# YOUR OBJECTIVE
Images are to be excluded from the copy, and the records below reproduced word for word.

[Collected data entries]
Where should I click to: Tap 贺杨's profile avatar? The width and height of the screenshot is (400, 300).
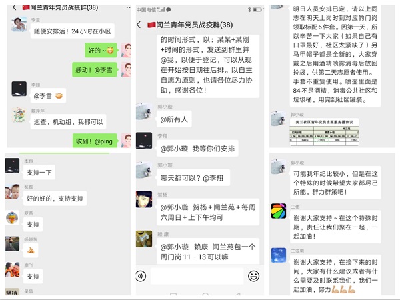(x=144, y=199)
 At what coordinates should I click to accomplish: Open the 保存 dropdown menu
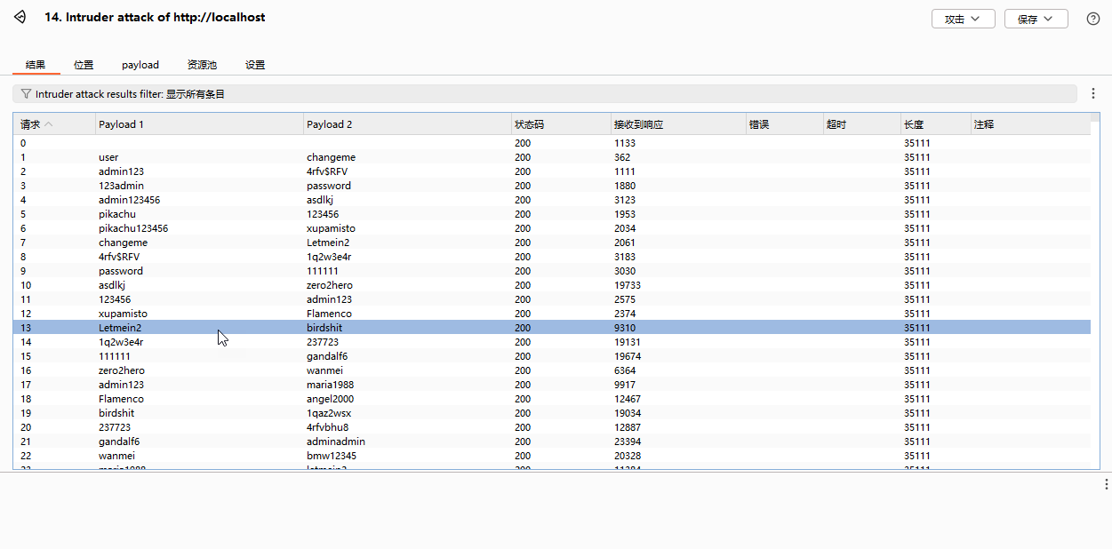tap(1036, 19)
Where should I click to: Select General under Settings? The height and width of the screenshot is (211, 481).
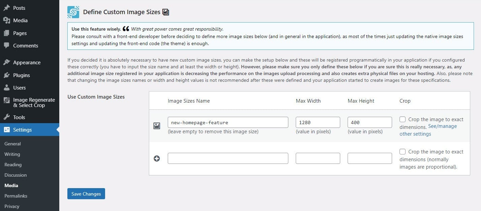(12, 144)
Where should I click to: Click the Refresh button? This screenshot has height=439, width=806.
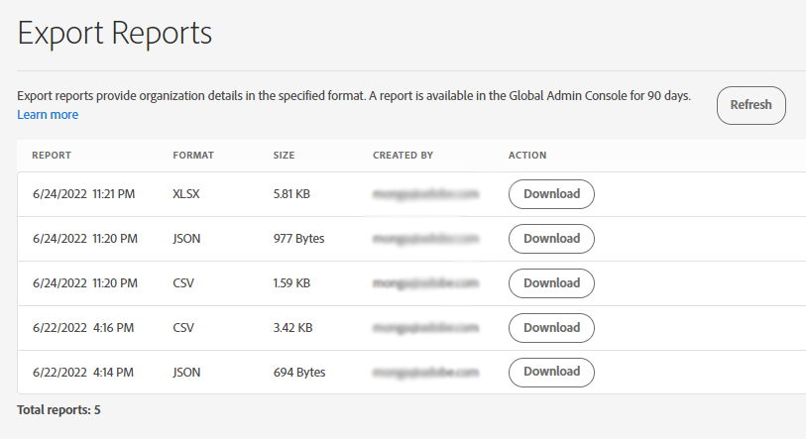coord(750,105)
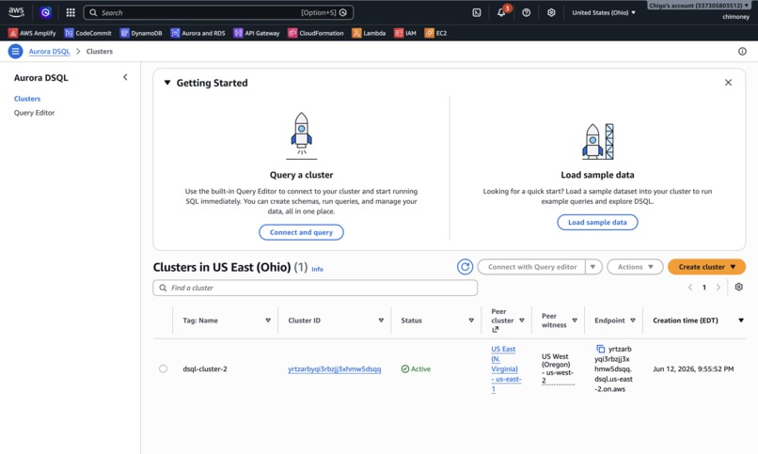Open the DynamoDB shortcut in favorites bar
The height and width of the screenshot is (454, 758).
click(x=141, y=33)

# SOLUTION
Where should I click to: Tap 贺杨's profile avatar? The width and height of the screenshot is (400, 300).
(x=144, y=199)
 At what coordinates should I click to accomplish: Open the 保存 dropdown menu
tap(1036, 19)
Where should I click to: Select General under Settings? The height and width of the screenshot is (211, 481).
(12, 144)
Where should I click to: Click the Refresh button? This screenshot has height=439, width=806.
coord(750,105)
Open the DynamoDB shortcut in favorites bar
The height and width of the screenshot is (454, 758).
click(x=141, y=33)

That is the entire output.